_练习任务:_
A: 判断下列三项陈述是否与赵良羚报道相符，逐项回答"是"或"否"，并原样引用报道中起决定作用的语句：(i) 中国老年学和老年医学学会2018年学术大会在北京举行；(ii) 赵良羚退休后进入龙湖集团，担任集团养老事业部首席专家；(iii) 上世纪80年代，养老院的社会地位很高。
B: 赵良羚报道解释了过去住在养老院的"三无老人"，请列出其中"三无"各指什么。
C: 从赵良羚报道最后一句之后接着往下写，续写这篇报道。

_正文段落:_

──────────────────────────────

10月21日,中国老年学和老年医学学会2018年学术大会在北京举行。从事养老事业30多年的知名养老人赵良羚女士,担任中国老年学和老年医学学会标准化委员会副主任委员兼首席专家。

十几年前,有人问她:您觉得哪儿的养老院比较好?她说:“还真没有看上眼的。”如今,同样的问题,她笑言:“现在有看上的了,但是住不起了。”

知名养老人赵良羚:要做最好的养老机构

想让和她同龄的“老人们”能住的起、过得好的养老机构,今年年过六旬的赵良羚女士,退休之后,跨界进入龙湖集团,担任集团养老事业部首席专家,尝试将三十多年的养老经验与转型做服务运营的地产企业进行结合。

30多年前:只敢说在民政局工作

赵良羚见证了养老产业30年的发展。

上世纪80年代,“养老院”对很多人是一个陌生的概念,养老院的社会地位很低。

当年,周围人问赵良羚在哪儿上班,她不好意思说在养老院,只能说在民政局上班。“这确实是当时的心理,没有人愿意说自己在养老院,养老院是什么呢?过去养老院是三无老人待的地方,也就是没有儿女,没有劳动能力,没有支付能力,无依无靠的,所以才叫福利院。”

──────────────────────────────

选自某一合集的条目
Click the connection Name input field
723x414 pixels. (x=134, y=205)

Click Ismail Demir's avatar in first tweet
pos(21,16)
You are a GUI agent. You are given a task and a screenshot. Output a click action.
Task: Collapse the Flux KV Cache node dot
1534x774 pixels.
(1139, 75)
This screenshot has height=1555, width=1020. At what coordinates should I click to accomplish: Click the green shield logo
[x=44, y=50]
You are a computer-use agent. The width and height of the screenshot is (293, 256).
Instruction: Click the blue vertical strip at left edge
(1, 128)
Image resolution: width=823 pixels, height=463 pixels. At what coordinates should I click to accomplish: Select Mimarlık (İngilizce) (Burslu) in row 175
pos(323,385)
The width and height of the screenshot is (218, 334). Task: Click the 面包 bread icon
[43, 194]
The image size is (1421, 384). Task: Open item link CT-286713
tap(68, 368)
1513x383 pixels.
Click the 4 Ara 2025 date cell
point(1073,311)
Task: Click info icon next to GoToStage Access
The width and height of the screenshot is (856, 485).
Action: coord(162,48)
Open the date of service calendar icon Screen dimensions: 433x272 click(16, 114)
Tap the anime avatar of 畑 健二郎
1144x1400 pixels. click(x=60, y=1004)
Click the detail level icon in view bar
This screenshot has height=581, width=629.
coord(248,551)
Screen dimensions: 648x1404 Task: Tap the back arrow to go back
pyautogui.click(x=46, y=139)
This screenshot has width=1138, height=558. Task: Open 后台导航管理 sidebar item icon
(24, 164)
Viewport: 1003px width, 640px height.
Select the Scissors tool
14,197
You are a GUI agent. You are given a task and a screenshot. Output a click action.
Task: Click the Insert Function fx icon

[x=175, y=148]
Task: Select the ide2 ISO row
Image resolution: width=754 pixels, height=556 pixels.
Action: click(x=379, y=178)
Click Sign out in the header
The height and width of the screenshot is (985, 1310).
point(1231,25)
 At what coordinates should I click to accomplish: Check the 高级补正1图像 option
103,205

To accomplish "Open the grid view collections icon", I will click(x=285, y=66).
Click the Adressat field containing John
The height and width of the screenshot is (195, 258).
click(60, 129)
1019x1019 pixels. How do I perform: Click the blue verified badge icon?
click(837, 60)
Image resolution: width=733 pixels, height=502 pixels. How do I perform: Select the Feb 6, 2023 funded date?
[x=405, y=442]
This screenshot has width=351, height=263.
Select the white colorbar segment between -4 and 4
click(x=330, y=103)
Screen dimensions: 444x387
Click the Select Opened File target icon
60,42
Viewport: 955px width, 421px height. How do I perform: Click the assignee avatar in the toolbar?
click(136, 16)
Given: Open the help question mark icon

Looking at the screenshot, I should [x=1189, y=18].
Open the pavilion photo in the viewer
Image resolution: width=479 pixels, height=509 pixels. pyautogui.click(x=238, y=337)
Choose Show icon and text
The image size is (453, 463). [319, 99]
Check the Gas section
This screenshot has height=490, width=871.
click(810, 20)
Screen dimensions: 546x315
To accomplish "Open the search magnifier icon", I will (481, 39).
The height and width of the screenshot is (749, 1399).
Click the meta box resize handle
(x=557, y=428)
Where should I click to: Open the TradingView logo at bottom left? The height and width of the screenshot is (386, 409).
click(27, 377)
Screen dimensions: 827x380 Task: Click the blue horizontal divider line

──────────────────────────────

_参考答案:_
A:
(i) 是。"10月21日,中国老年学和老年医学学会2018年学术大会在北京举行"
(ii) 是。"退休之后,跨界进入龙湖集团,担任集团养老事业部首席专家"
(iii) 否。"养老院的社会地位很低"

B: 没有儿女；没有劳动能力；没有支付能力

C:
1986年6月,赵良羚作为知青返城,被安排到北京市民政局工作。时值北京市要建“全国最好的养老院”,即北京市第一社会福利院(以下简称“一福”),赵良羚就是筹备人员之一,“我到‘一福’的时候,它的建筑已经在收尾,但内部结构还没有做。”两年后,“一福”开院。

知名养老人赵良羚:要做最好的养老机构

由于市民政局高度重视,“一福”有着很高的“出身”:正处级事业单位。“这个养老院当时就跟酒店一样,单房一间,带卫生间,可以24小时热水洗澡。这在当时一般平常的老百姓是想象不到的,因为那时大多数城市职工住的是筒子楼,用公共厕所”。虽然“不知道养老院是怎么回事”,赵良羚和她的同事却成了那个时代做养老“最洋气”的人。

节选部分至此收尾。